:: RECORDS FOR THE EXERCISE ::

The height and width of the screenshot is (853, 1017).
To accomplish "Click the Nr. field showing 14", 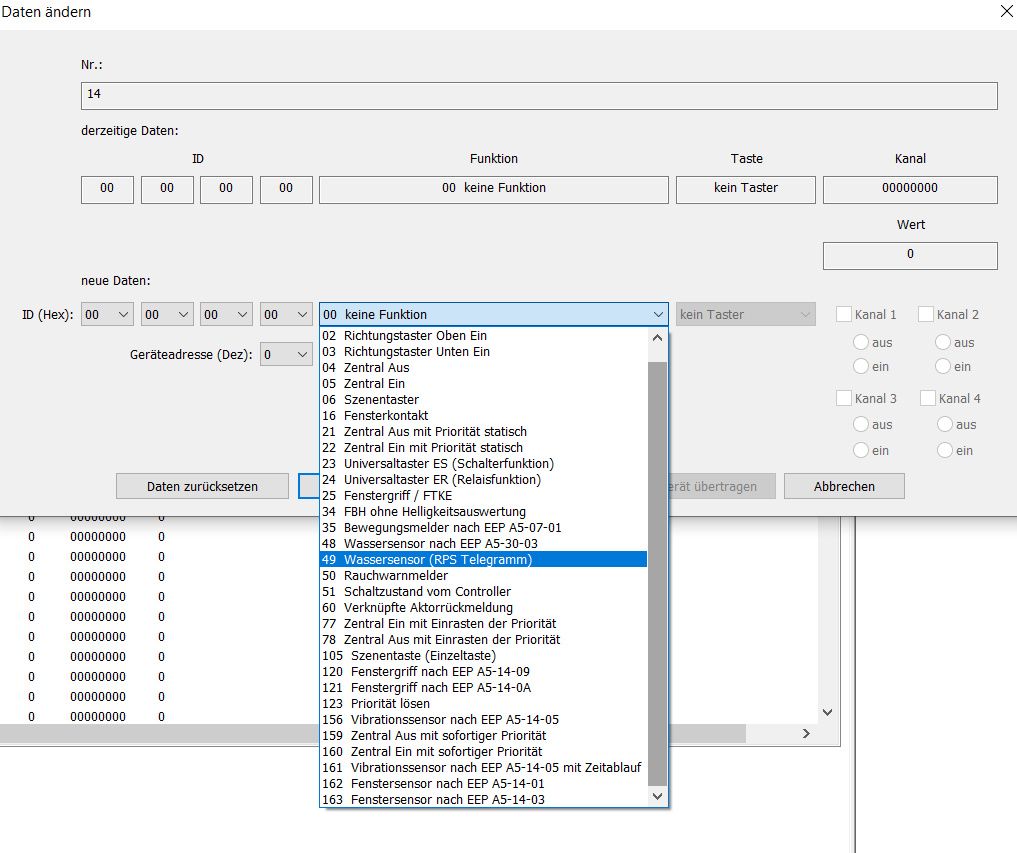I will coord(538,95).
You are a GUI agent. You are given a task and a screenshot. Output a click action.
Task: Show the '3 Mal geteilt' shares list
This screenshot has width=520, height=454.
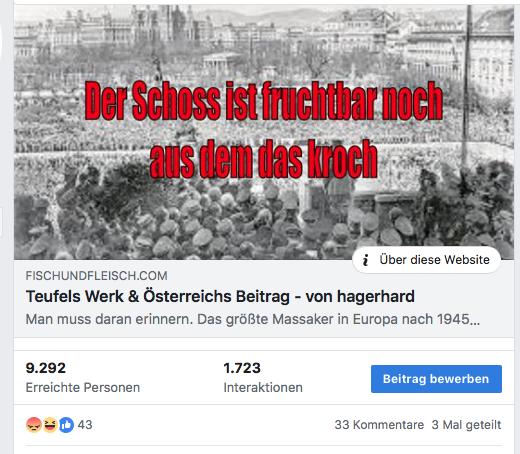coord(466,425)
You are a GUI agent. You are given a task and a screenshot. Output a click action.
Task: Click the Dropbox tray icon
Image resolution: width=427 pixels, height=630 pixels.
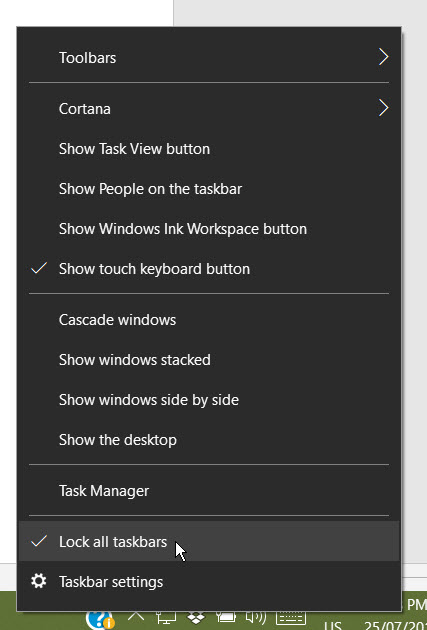[196, 617]
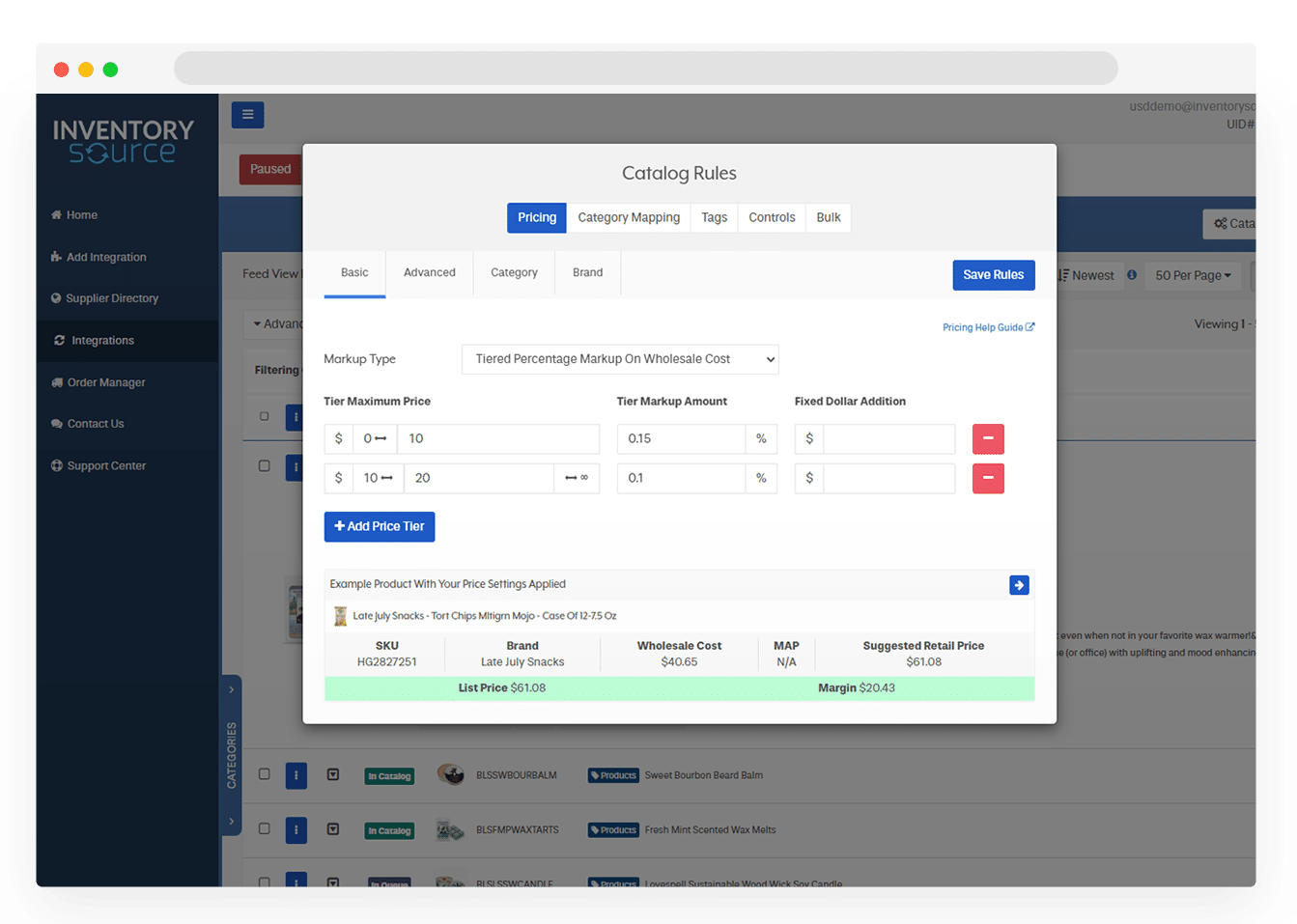Click the first tier Fixed Dollar Addition field
Screen dimensions: 1297x924
point(888,439)
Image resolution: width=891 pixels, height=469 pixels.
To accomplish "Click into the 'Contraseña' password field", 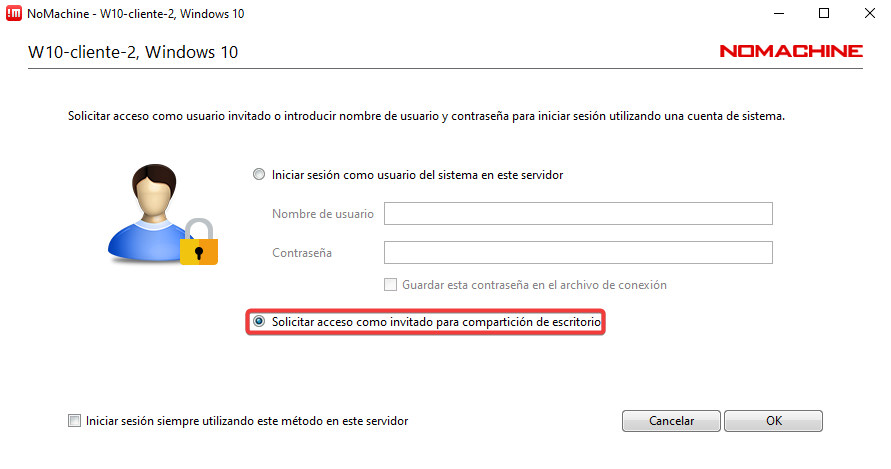I will tap(578, 253).
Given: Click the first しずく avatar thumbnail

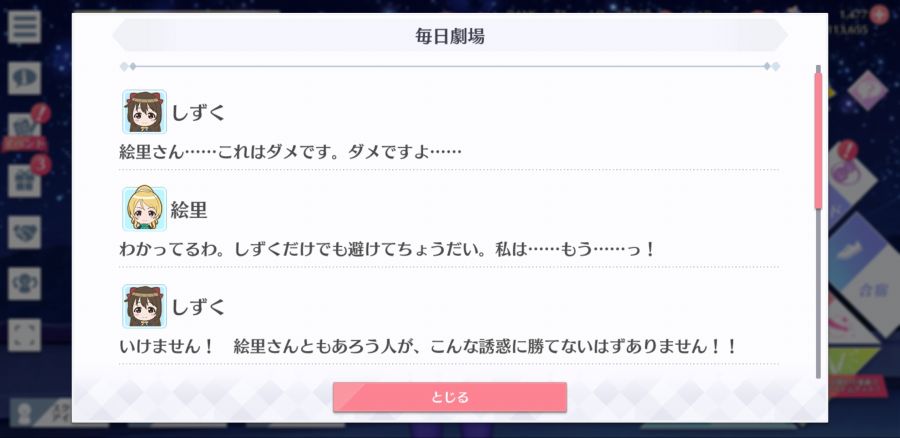Looking at the screenshot, I should pos(145,111).
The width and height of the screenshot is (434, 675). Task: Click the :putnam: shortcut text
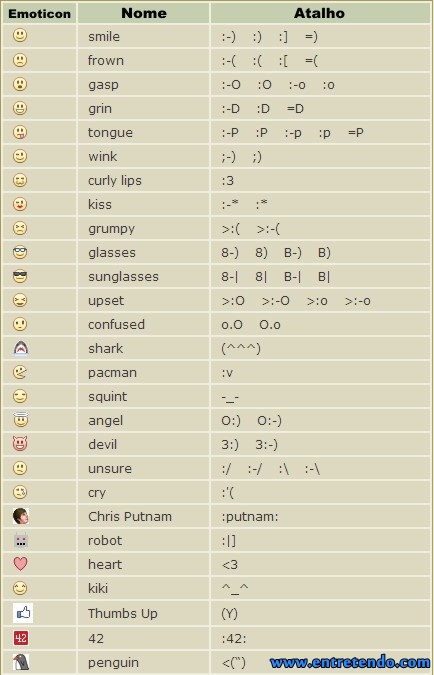click(250, 516)
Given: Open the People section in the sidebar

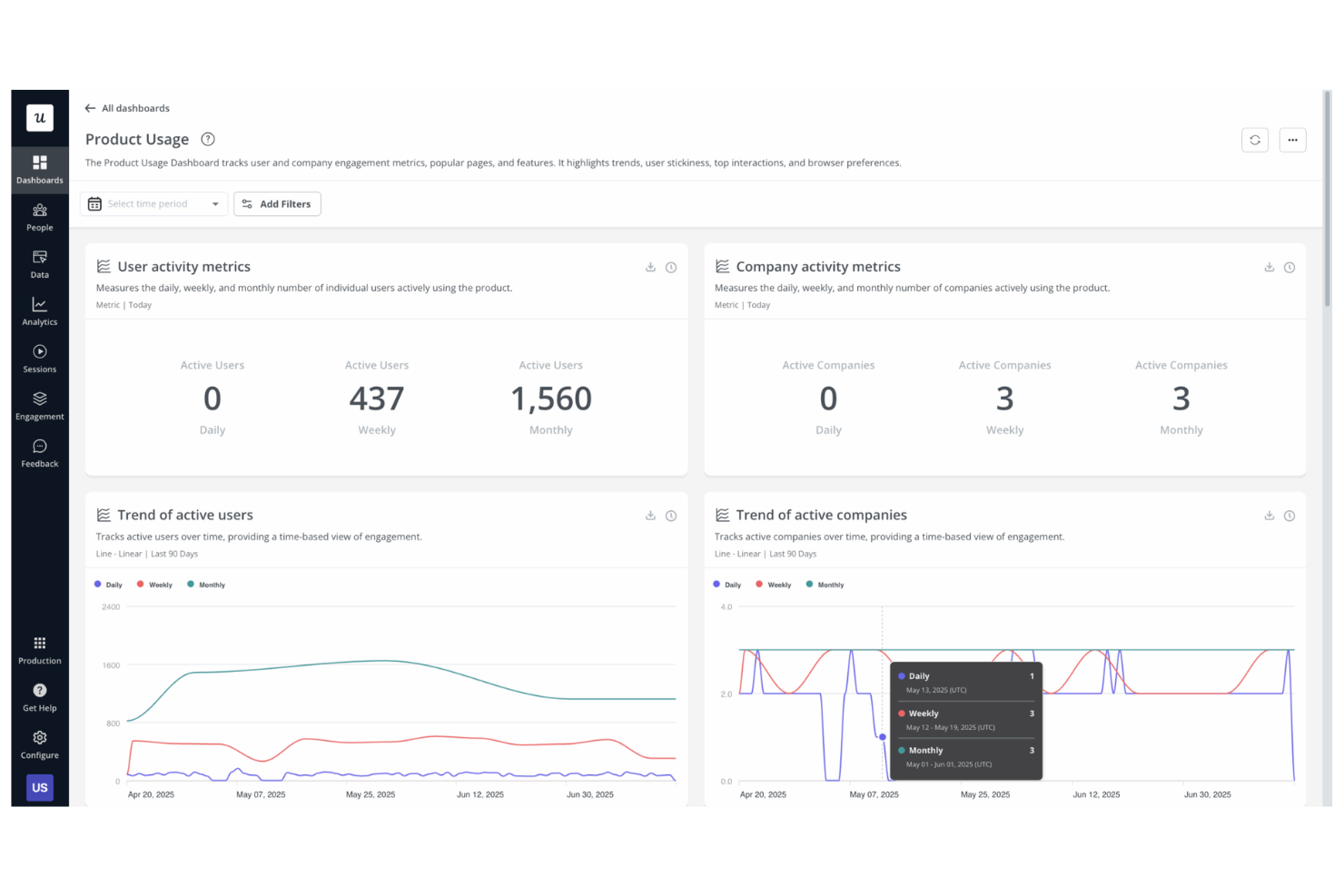Looking at the screenshot, I should point(39,216).
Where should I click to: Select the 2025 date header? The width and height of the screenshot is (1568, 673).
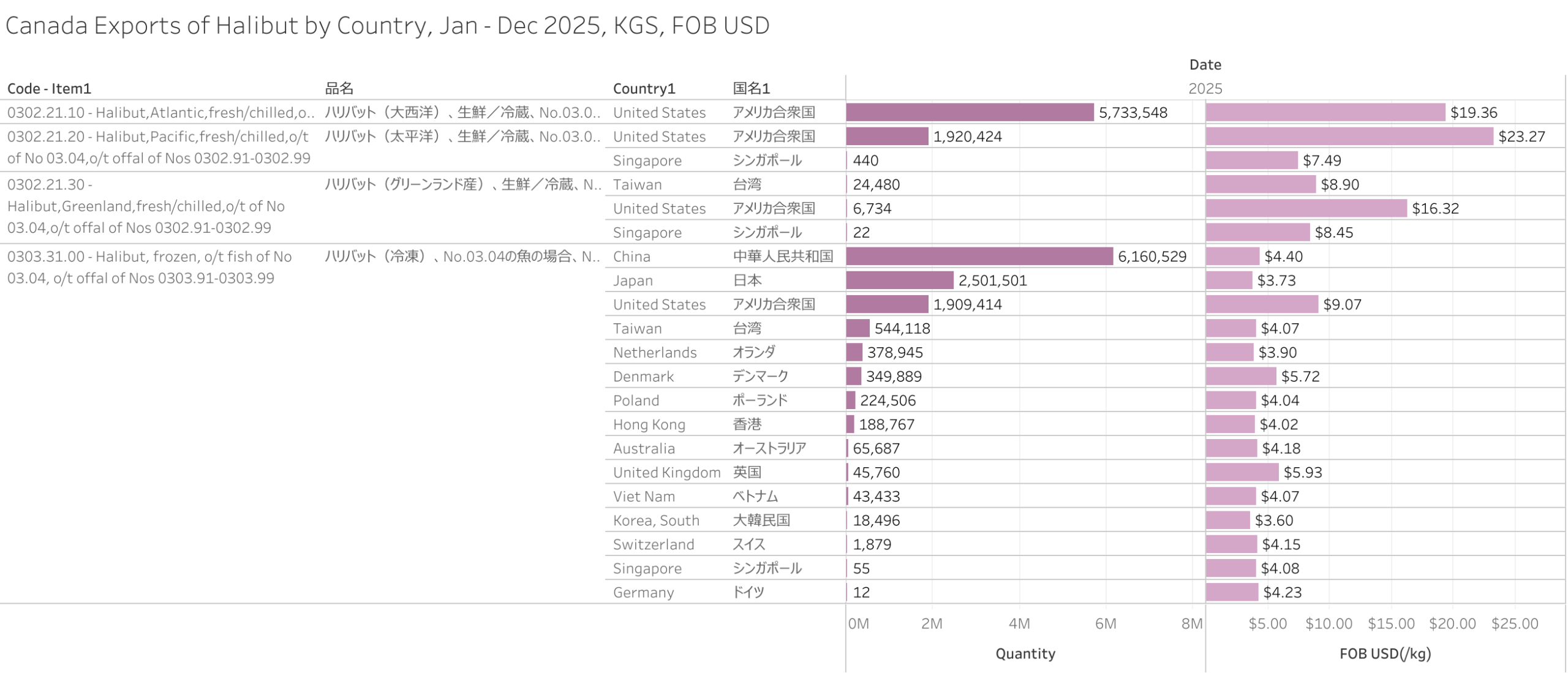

:: THE PROBLEM ::
Nothing but the lines from the one holding "Given: Click the first しずく avatar thumbnail" through the last line of the entries should be written out, exactly and inclusively, minus the pictures.

:: TASK ANSWER ::
Given: Click the first しずく avatar thumbnail

Looking at the screenshot, I should pos(145,111).
The width and height of the screenshot is (434, 675). Task: Click the :putnam: shortcut text
click(250, 516)
Given: Open the People section in the sidebar

Looking at the screenshot, I should point(39,216).
Where should I click to: Select the 2025 date header? The width and height of the screenshot is (1568, 673).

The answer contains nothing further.